By Devin Blake
This story was originally published by Milwaukee Neighborhood News Service, where you can find other stories reporting on fifteen city neighborhoods in Milwaukee. Visit milwaukeenns.org.
School can be a stressful place, with problems often arising between students and their peers, teachers and parents.
The Circle Keeping program at the Milwaukee Public Library provides an alternative space for youths to go with these problems.
The program seeks to help them develop the skills needed for a healthy and safe life.
“We sit in a circle . . . and I ask them questions that they normally wouldn’t want to answer in front of their parents or their teachers,” said D’Shaunta Stewart, who facilitates the circles. “We work out real-life situations.”
“Basically,” Stewart said, “it is just an outlet for students to express themselves.”
Jackie Addison, 16, attended a June circle at the Atkinson Branch of the Milwaukee Public Library. She said many of her friends “don’t have anybody to talk to.”
Terone Greaves, an 11-year-old who attended the same circle, often sees this sort of isolation in his peers.

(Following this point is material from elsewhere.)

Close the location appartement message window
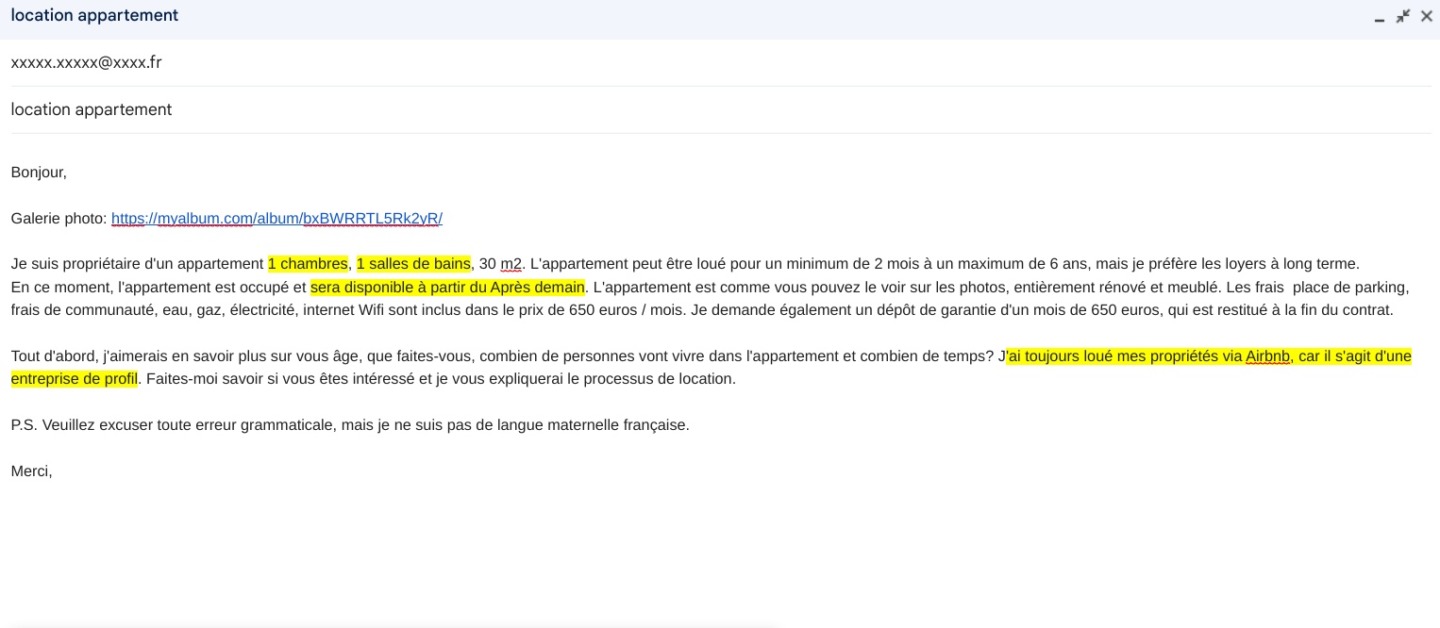The width and height of the screenshot is (1440, 628). 1427,16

“There are a lot of kids who look sad and depressed some days,” he said, “but they don’t say anything the entire day.”
The percentage of high school students in the U.S. who felt “persistently sad or hopeless” went up across all racial and ethnic demographics from 2011 to 2021, according to a survey by the Centers for Disease Control and Prevention.
The percentage of Black, Hispanic and white students who made a suicide plan also increased.

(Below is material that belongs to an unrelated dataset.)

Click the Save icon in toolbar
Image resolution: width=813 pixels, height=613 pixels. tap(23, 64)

Pandemic creates challenges
This worrisome trend was taking place before COVID-19 disrupted our lives, but things have gotten worse since the pandemic, observers say.
The pandemic “happened when I was in fourth grade, and I was online until the middle of fifth grade,” Terone said.
Upon returning to in-person class, “most of the things about my school were different. Plus … I didn’t know as much stuff because online school didn’t do anything for me, and that just made me feel less smart,” he said.
A surge in violence
A 2023 report from the American Psychological Association also points to other stressors that coincided with the pandemic.
In Milwaukee, this includes violence.
Data from the Milwaukee Homicide Review Commission shows that homicides and nonfatal shootings among people 17 years of age and younger have more than doubled since before the pandemic.
In 2019, there were 54 such victims. Three years later, there were 136 victims.
The number of suspects of these crimes also rose dramatically among the same age group.
In 2019, there were 23 such suspects. In 2022, there were 47 suspects.
These trends have conspired to create the conditions that Terone and Jackie, and their peers, are living through now.
Learning about conflict
Stewart said the circles emphasize understanding the many facets of conflict, especially anger.
It’s not about placing blame on the students but helping them “correct what needs to be corrected,” she said.
“I had a circle once where one of the young ladies mentioned that she said something mean to a student, and she felt really bad. And her question was: Should she go and apologize, even though it’s been days?
“So as a circle, we sit and we talk about that, and we talk about what she could have done, how she could have handled that. And in the end, she felt she should apologize, and she did,” Stewart said.
Why the library?
The idea to implement these circles at the library came from experiences with at-risk youths, said Tammy Mays, public services area manager of branch libraries at Milwaukee Public Library.
“We were trying to figure out a way, “Instead of just continuously banning them from coming to the library – we were like, ‘We have to think of another way to reach our youth,’” Mays said.
“Banning keeps you from participating in the library,” she added. “The library is a safe space, and we want it to be.
“If we can incorporate circles – say for example, they are acting out. Let’s pull them into the room and have an immediate circle and find out what’s going on.”
A more long-term goal is to “make better citizens, where we catch our youth now, before they become adults, and have the same problems they were having.” Stewart said.
Terone and Jackie said they would recommend circles to kids they knew.
“I think it would definitely, genuinely be a safe space to share things that are on your mind and get advice,” Jackie said. “And that’s what a lot of people my age need: Someone to confide in.”
For more information
Youths from the ages of 11 to 18 can participate in these circles, which currently take place at four different branches: Atkinson; Center Street; Mitchell Street; and Washington Park.